(Dataset entries)

* * *

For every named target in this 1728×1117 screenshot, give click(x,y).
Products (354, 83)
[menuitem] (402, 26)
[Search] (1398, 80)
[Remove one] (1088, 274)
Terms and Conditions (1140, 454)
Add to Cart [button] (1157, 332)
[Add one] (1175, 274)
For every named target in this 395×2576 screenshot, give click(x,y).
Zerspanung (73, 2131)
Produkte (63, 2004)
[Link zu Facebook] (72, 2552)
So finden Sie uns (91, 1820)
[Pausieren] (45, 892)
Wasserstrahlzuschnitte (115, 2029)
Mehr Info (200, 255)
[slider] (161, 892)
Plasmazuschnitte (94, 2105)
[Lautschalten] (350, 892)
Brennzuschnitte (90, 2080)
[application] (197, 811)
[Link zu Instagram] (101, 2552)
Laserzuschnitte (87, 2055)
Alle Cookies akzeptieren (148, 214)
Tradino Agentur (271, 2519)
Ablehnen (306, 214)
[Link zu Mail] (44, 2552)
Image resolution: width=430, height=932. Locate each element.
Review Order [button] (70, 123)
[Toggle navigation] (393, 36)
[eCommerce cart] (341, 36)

* * *

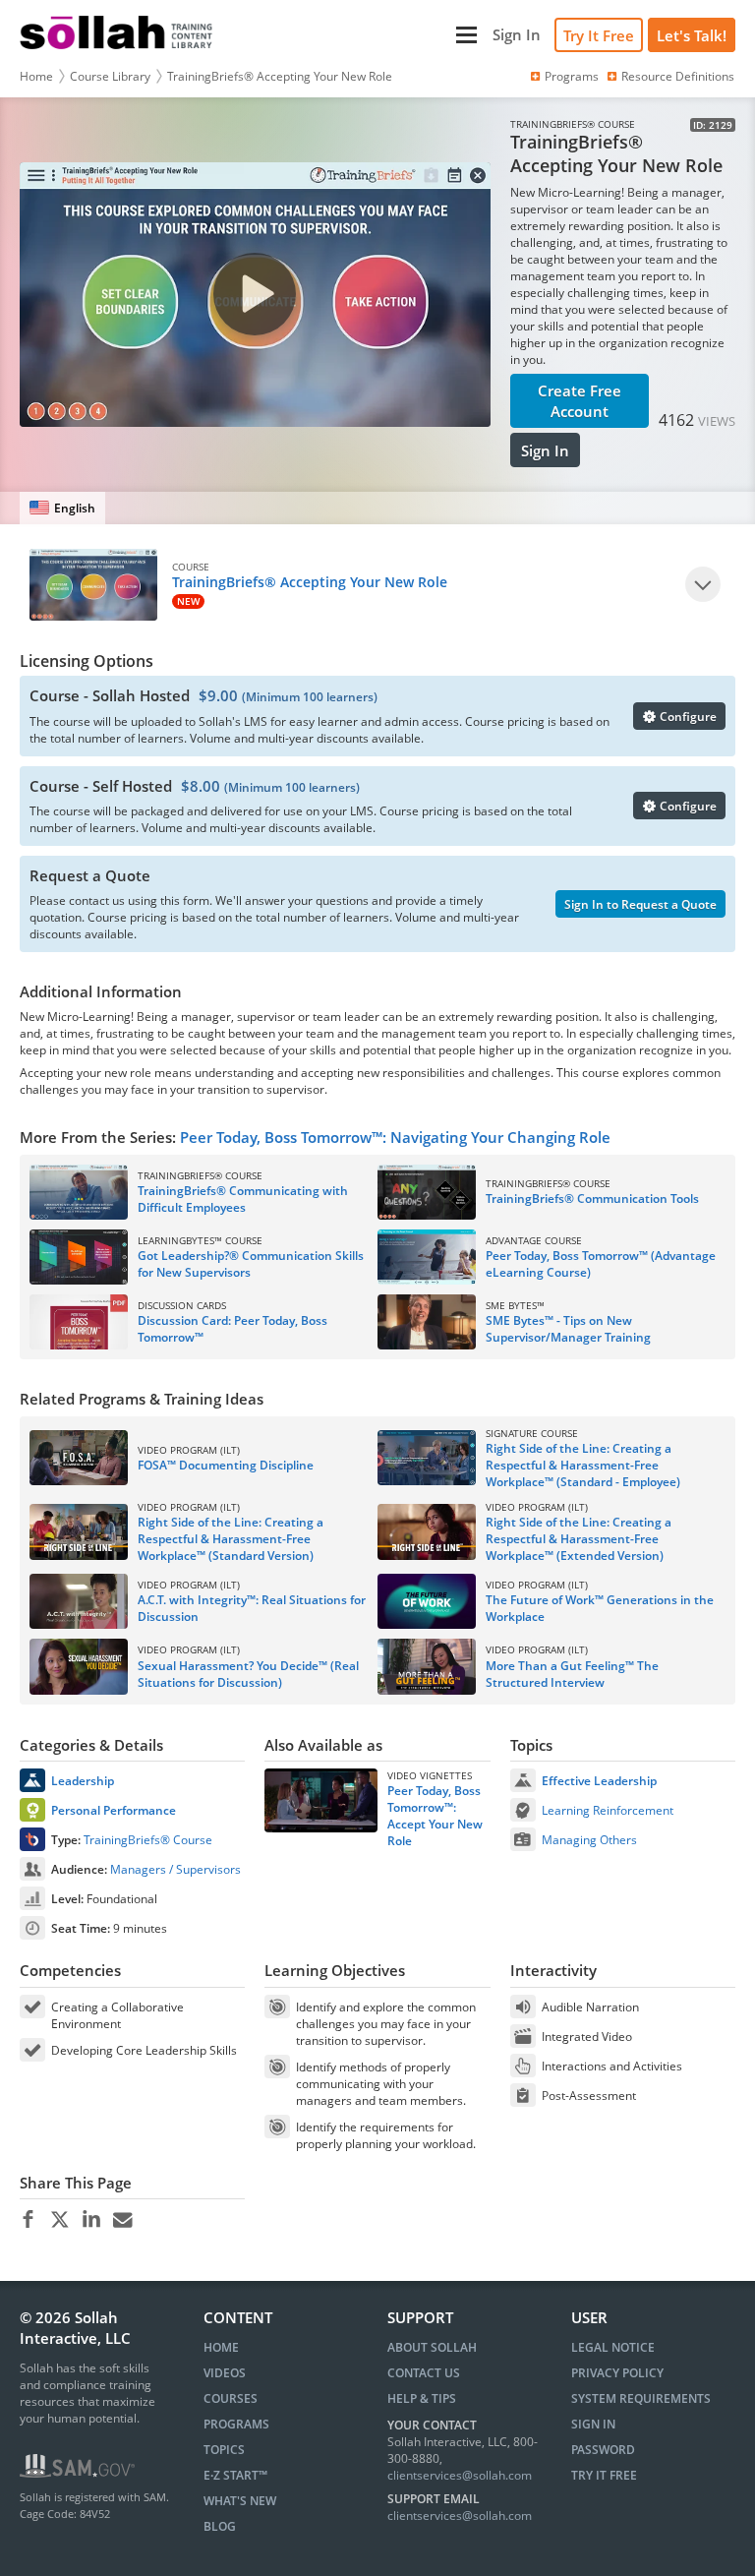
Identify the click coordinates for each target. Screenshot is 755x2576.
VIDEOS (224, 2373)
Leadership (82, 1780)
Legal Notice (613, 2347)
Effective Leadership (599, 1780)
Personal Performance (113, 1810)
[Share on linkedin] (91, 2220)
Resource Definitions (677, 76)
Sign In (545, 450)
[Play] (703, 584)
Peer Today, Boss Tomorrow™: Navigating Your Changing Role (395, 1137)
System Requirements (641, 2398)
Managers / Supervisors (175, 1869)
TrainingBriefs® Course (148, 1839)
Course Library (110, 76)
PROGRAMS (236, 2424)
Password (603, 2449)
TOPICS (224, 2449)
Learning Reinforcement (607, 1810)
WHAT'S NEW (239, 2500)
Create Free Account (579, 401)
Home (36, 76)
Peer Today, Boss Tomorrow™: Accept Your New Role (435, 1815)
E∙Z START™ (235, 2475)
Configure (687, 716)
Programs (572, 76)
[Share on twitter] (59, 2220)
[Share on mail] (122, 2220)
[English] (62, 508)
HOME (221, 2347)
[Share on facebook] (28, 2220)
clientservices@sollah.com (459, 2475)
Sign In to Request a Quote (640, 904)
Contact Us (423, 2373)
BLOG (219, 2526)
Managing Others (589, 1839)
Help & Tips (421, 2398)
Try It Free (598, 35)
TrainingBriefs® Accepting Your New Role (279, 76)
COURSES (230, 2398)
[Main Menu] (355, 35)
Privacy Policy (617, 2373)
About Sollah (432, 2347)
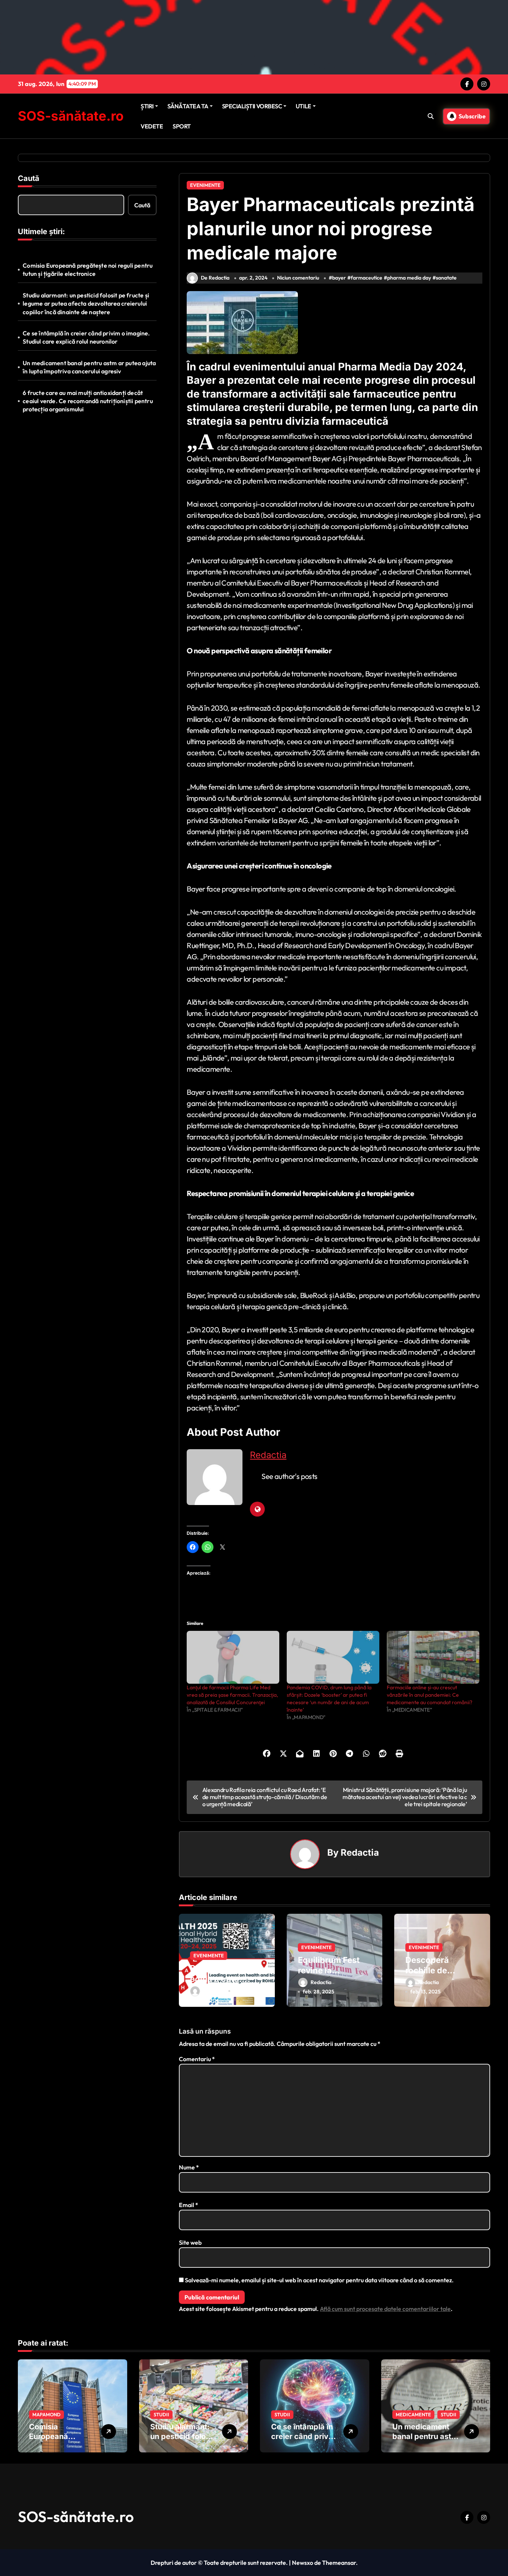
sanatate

* * *

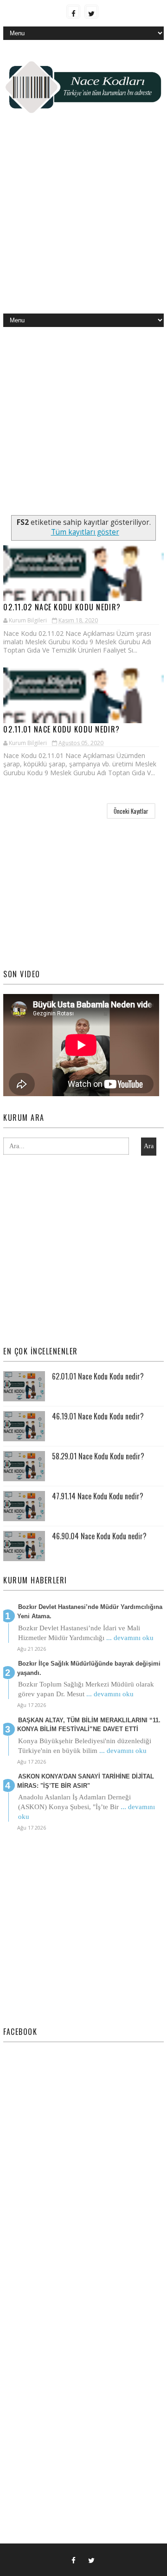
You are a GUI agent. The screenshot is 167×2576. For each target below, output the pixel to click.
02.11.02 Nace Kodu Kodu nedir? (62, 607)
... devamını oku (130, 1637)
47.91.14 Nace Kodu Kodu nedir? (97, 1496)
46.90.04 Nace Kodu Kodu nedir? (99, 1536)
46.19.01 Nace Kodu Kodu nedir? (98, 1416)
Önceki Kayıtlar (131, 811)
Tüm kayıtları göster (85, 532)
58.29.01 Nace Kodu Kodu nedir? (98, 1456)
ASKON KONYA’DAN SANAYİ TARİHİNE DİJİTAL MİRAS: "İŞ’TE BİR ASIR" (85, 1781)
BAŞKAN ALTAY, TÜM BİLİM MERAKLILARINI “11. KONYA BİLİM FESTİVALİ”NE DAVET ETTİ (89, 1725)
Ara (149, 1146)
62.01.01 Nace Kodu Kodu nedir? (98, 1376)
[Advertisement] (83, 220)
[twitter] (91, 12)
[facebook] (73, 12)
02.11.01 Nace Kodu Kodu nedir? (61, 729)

* * *

Aim of the exercise ▸ Using the data above, extract exactly the lines from the one that holds "46.90.04 Nace Kodu Kodu nedir? (99, 1536)" to the one that holds "02.11.01 Nace Kodu Kodu nedir? (61, 729)", both ends included, and no others.

Exercise answer ▸
46.90.04 Nace Kodu Kodu nedir? (99, 1536)
46.19.01 Nace Kodu Kodu nedir? (98, 1416)
Önceki Kayıtlar (131, 811)
Tüm kayıtları göster (85, 532)
58.29.01 Nace Kodu Kodu nedir? (98, 1456)
ASKON KONYA’DAN SANAYİ TARİHİNE DİJİTAL MİRAS: "İŞ’TE BİR ASIR" (85, 1781)
BAŞKAN ALTAY, TÜM BİLİM MERAKLILARINI “11. KONYA BİLİM FESTİVALİ”NE DAVET ETTİ (89, 1725)
Ara (149, 1146)
62.01.01 Nace Kodu Kodu nedir? (98, 1376)
[Advertisement] (83, 220)
[twitter] (91, 12)
[facebook] (73, 12)
02.11.01 Nace Kodu Kodu nedir? (61, 729)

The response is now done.